The series was written by Troy Kennedy Martin, and based on the 1967 book Ace of Spies by Robin Bruce Lockhart, whose father R. H. Bruce Lockhart was one of Reilly's fellow spies. Sam Neill played the eponymous character. The theme music is the romance movement from Dmitri Shostakovich's The Gadfly Suite, though Shostakovich is not actually credited (Harry Rabinowitz is credited with the music).

==Episodes==
There are 12 episodes, each approximately 50 minutes in length, except Episode 1, which is approximately 80 minutes. The DVD set (Thames/Fremantle) includes a 22-minute "documentary examination into what really happened".

| No. | Title | Directed by | Written by | Original release date |
| 1 | "An Affair with a Married Woman" | Jim Goddard | Troy Kennedy Martin | 5 September 1983 |
1901: Bearing top secret Russian oil industry surveys, "Professor" Sigmund Rosenblum is taken from a train and held under house arrest in Baku, Russian Empire. Margaret Thomas, the unhappy young wife of an elderly British clergyman, assists with Rosenblum's escape into the Caucasus, but suffers 18 months imprisonment for her efforts. After they meet again in London and reconcile, she becomes a wealthy widow and they marry. Rosenblum, enraged at the clumsy murder of his prostitute-mistress, falls afoul of the notorious arms-merchant Basil Zaharoff, but the two come to an accommodation. Rosenblum now becomes "Sidney Reilly" (one of a series of aliases) and at the behest of Captain Sir Mansfield Smith-Cumming, the British intelligence chief (known as "C"), he and Margaret embark together on a new espionage mission in the Far East.
| 2 | "Prelude to War" | Martin Campbell | Troy Kennedy Martin | 7 September 1983 |
1904: Reilly — now stationed in Port Arthur, China, under cover as a shipping agent and living with a still unhappy Margaret — reluctantly assists the Japanese Empire with its surprise attack on the Russian Pacific Fleet; it is the opening salvo of the Russo-Japanese War. General Stoessel, the obtuse Russian garrison commander, refuses to believe an attack is imminent, but wants Reilly shot promptly as a spy if one does occur. After Reilly secures safe passage for the unfaithful Margaret, he is arrested by a soft-spoken Chinese police detective who endeavours to accommodate Stoessel's execution orders, but Reilly again escapes amid the mayhem.

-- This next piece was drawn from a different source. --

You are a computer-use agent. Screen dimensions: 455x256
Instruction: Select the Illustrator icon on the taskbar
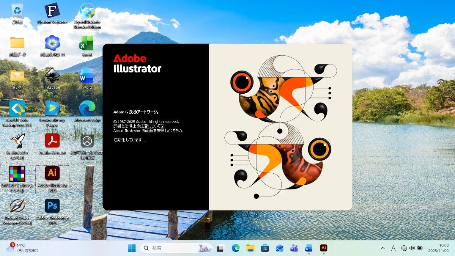coord(323,248)
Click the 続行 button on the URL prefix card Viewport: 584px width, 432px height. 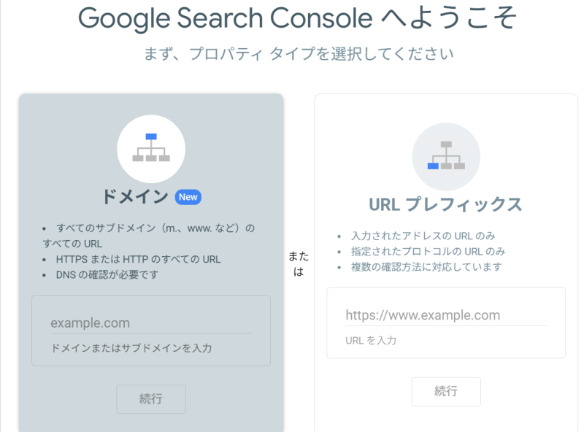point(446,391)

| 3 | "The Visiting Fireman" | Martin Campbell | Troy Kennedy Martin | 14 September 1983 |
1905: In Hamburg, Germany, after one British spy is killed and while another is being compromised, Reilly poses as a newly arrived welder and fireman at a Blohm and Voss armaments factory. Seducing his landlord's daughter, Reilly coldly shuts out his fellow agent and roommate, an attitude which results in his eventual suicide, but manages to secure the plans for a new naval gun that both "C" and Zaharov covet. Yet again, Reilly narrowly escapes just in time and in style, leaving mayhem in his wake.
| 4 | "Anna" | Martin Campbell | Troy Kennedy Martin | 21 September 1983 |
1906: Competition for the D'Arcy oil concession in Persia, as well as his search for the absconding Margaret, takes Reilly to Paris. The Australian oil magnate is about to sign a contract with the French, but by impersonating a Catholic priest-missionary, Reilly is able to infiltrate Baron Rothschild's private yacht at Antibes and blow up the deal, promptly securing it for the British. Reilly's half-sister Anna turns up unexpectedly back in Paris (revealing some of his tangled backstory as a Russian "Jewish bastard"), but their unwholesome reunion leaves her dead by suicide and him devastated.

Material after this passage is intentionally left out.